CHAPTER XXXVII.

AFTER THE BAY ST. LOUIS ICEBERG.—WINDSOR CASTLE ICEBERG.—FOUNDERS SUDDENLY.—A BRILLIANT SPECTACLE.

After dinner, upon the heights of Battle Island, gathering roots, plants, and mosses to carry home. We notice with pleasure the largest iceberg by far that we have ever yet seen. It is the last arrival from Greenland, and is abreast Cape St. Louis, in the northeast. It is a stupendous thing, and reminds me of Windsor Castle, as I know it from pictures and engravings. It appears to be wheeling in toward the bay, with a front of great elevation and extent, finely adorned with projections and massive towers not unlike those of the regal structure of which it reminds me. I see by the watch it is nearly 4 P. M., the time set for our departure to a Bay St. Louis berg. Pencil and note-book must be pocketed, and haste be made with my vegetable gatherings.

Pencil and note-book reappear, and the sketch recommences. Half-way to the chosen iceberg, in the mouth of the bay, rowing slowly over the glassy, low swells, as they move in from sea. These are the swells for me: broad, imperial swells, full of majesty, dignity, and grace; placid and serene of countenance; solemn, slow, and silent in their roll. They are the swells of olden time, royal and aristocratic, legitimately descended from those that bore the ark upon their bosom, and used to bear the unbroken images of the orbs of heaven. Replete with gentleness and love and power, they lift us lightly, and pass us over tenderly from hand to hand, and toss us pleasantly and softly from breast to breast, and roll us carefully from lap to lap, and smile upon us with their shining smiles. Grand and gracious seas! With you I love the ocean. With you I am not afraid. And with you, how kind and compassionate of you, ye old patrician billows! with you I am not sea-sick. Save us from those plebeian waves, that rabble-rout of surges, that democratic “lop,” lately born, and puffed into noisy importance! They scare me, and, worst of all, make me sick and miserable.

Every few minutes we hear the artillery of the icebergs, and are on the watch for fine displays, this warm afternoon. C⁠—— is sketching hastily, with the pencil, Windsor Castle berg, now in complete view, and distant, I should guess, five miles. It is a mighty and imposing structure.

Between making my last dot and now—an interval of ten minutes—Windsor Castle has experienced the convulsions of an earthquake, and gone to ruin. To use the term common here, it has “foundered.” A magazine of powder fired in its centre, could not more effectually, and not much more quickly, have blown it up. While in the act of sketching, C⁠—— suddenly exclaimed: when, lo! walls and towers were falling asunder, and tumbling at various angles with apparent silence into the ocean, attended with the most prodigious dashing and commotion of water.
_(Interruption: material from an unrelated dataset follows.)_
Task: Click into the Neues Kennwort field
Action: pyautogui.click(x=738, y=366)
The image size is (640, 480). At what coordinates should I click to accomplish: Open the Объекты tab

Enormous sheaves of foam sprung aloft and burst in air; high, green waves, crested with white-caps, rolled away in circles, mingling with leaping shafts and fragments of ice reappearing from the deep in all directions. Nearly the whole of this brilliant spectacle was the performance of a minute, and to us as noiseless as the motions of a cloud, for a length of time I had not expected. When the uproar reached us, it was thunder doubled and redoubled, rolling upon the ear like the quick successive strokes of a drum, or volleys of the largest ordnance. It was awfully grand, and altogether the most startling exhibition I ever witnessed. At this moment, there is a large field of ruins, some of them huge masses like towers prone along the waters, with a lofty steeple left alone standing in the midst, and rocking slowly to and fro.